Aim of the task »
Exactly reproduce the lines from the top of the entries below through the line containing "Privacy Policy (543, 2096)", with both ends included.
[Data to examine]
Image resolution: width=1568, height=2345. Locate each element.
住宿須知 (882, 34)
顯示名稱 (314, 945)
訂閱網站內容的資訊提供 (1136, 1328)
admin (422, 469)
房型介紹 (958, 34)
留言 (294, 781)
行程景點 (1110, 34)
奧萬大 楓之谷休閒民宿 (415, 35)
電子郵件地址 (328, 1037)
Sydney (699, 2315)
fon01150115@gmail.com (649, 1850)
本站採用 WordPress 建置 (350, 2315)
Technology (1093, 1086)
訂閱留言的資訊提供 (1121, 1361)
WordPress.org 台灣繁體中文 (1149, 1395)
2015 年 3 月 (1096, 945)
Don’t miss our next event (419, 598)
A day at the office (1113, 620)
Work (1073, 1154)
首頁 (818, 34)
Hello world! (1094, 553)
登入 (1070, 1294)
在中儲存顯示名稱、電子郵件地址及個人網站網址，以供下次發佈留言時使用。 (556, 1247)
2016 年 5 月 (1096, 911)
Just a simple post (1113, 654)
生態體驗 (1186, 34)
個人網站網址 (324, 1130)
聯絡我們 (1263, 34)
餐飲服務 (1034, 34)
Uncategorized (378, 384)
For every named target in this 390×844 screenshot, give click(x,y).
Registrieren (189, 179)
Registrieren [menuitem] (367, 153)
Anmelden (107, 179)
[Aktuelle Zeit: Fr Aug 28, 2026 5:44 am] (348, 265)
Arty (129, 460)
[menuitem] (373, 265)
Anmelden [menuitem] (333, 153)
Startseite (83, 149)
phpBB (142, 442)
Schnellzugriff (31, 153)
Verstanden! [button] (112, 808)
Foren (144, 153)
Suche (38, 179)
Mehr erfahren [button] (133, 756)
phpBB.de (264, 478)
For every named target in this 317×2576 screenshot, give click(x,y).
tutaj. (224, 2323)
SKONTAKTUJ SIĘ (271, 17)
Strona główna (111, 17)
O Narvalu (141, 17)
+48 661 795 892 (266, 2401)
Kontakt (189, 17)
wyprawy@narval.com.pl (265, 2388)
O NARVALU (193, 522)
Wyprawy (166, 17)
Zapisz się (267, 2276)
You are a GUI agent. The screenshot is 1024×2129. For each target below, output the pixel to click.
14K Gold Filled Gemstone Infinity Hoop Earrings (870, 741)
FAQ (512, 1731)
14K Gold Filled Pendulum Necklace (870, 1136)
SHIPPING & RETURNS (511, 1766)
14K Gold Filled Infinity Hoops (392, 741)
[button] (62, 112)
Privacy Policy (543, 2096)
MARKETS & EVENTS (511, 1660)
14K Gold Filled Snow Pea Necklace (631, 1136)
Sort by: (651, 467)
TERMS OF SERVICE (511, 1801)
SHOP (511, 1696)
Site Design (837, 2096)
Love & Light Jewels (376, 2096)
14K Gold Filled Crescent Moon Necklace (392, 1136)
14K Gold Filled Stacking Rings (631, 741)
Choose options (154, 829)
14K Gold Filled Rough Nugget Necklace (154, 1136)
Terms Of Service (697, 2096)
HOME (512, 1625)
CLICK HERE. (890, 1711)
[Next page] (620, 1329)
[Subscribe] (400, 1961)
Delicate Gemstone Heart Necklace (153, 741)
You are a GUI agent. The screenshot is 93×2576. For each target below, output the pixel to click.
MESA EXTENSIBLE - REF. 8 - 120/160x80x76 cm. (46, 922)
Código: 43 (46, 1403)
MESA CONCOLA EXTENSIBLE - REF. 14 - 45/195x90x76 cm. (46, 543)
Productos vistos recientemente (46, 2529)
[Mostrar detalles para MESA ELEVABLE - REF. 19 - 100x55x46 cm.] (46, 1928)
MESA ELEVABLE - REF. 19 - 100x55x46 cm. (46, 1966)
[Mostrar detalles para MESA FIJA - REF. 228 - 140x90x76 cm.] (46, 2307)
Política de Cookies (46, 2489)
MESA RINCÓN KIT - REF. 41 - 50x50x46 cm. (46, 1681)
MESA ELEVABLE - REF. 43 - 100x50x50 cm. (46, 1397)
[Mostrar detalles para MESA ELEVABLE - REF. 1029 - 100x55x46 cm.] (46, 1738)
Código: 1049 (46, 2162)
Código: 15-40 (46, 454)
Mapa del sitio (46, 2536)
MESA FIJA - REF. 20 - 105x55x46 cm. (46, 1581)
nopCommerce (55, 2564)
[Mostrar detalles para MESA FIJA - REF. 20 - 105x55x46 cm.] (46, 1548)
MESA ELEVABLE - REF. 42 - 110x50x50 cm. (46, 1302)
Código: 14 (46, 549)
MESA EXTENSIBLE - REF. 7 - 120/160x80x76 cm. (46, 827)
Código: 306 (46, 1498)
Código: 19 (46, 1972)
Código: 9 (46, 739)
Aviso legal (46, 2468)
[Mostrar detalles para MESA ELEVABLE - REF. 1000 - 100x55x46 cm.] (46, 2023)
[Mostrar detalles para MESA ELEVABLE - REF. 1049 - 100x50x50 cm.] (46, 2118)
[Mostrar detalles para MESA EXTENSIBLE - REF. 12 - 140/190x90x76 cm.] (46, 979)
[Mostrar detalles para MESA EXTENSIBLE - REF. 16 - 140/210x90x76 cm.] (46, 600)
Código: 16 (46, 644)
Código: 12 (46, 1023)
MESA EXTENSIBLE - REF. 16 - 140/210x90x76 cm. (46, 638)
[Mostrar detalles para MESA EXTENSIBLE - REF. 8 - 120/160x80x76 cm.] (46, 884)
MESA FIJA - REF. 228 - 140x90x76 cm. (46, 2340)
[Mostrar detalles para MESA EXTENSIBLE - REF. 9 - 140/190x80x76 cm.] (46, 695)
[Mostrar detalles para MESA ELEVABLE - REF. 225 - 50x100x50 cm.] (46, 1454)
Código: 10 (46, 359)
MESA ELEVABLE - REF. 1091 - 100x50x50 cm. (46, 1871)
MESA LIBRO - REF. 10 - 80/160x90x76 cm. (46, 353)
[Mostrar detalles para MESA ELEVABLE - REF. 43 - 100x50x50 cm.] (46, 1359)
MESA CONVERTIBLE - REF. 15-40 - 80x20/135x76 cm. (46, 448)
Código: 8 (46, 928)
[/Data to examine]
Solution to this task »
Image resolution: width=1568, height=2345. Locate each element.
住宿須知 (882, 34)
顯示名稱 (314, 945)
訂閱網站內容的資訊提供 (1136, 1328)
admin (422, 469)
房型介紹 (958, 34)
留言 (294, 781)
行程景點 (1110, 34)
奧萬大 楓之谷休閒民宿 (415, 35)
電子郵件地址 (328, 1037)
Sydney (699, 2315)
fon01150115@gmail.com (649, 1850)
本站採用 WordPress 建置 (350, 2315)
Technology (1093, 1086)
訂閱留言的資訊提供 (1121, 1361)
WordPress.org 台灣繁體中文 (1149, 1395)
2015 年 3 月 (1096, 945)
Don’t miss our next event (419, 598)
A day at the office (1113, 620)
Work (1073, 1154)
首頁 (818, 34)
Hello world! (1094, 553)
登入 (1070, 1294)
在中儲存顯示名稱、電子郵件地址及個人網站網址，以供下次發佈留言時使用。 (556, 1247)
2016 年 5 月 (1096, 911)
Just a simple post (1113, 654)
生態體驗 (1186, 34)
個人網站網址 (324, 1130)
聯絡我們 (1263, 34)
餐飲服務 (1034, 34)
Uncategorized (378, 384)
For every named target in this 390×844 screenshot, give click(x,y).
Registrieren (189, 179)
Registrieren [menuitem] (367, 153)
Anmelden (107, 179)
[Aktuelle Zeit: Fr Aug 28, 2026 5:44 am] (348, 265)
Arty (129, 460)
[menuitem] (373, 265)
Anmelden [menuitem] (333, 153)
Startseite (83, 149)
phpBB (142, 442)
Schnellzugriff (31, 153)
Verstanden! [button] (112, 808)
Foren (144, 153)
Suche (38, 179)
Mehr erfahren [button] (133, 756)
phpBB.de (264, 478)
For every named target in this 317×2576 screenshot, give click(x,y).
tutaj. (224, 2323)
SKONTAKTUJ SIĘ (271, 17)
Strona główna (111, 17)
O Narvalu (141, 17)
+48 661 795 892 (266, 2401)
Kontakt (189, 17)
wyprawy@narval.com.pl (265, 2388)
O NARVALU (193, 522)
Wyprawy (166, 17)
Zapisz się (267, 2276)
You are a GUI agent. The screenshot is 1024×2129. For each target below, output the pixel to click.
14K Gold Filled Gemstone Infinity Hoop Earrings (870, 741)
FAQ (512, 1731)
14K Gold Filled Pendulum Necklace (870, 1136)
SHIPPING & RETURNS (511, 1766)
14K Gold Filled Infinity Hoops (392, 741)
[button] (62, 112)
Privacy Policy (543, 2096)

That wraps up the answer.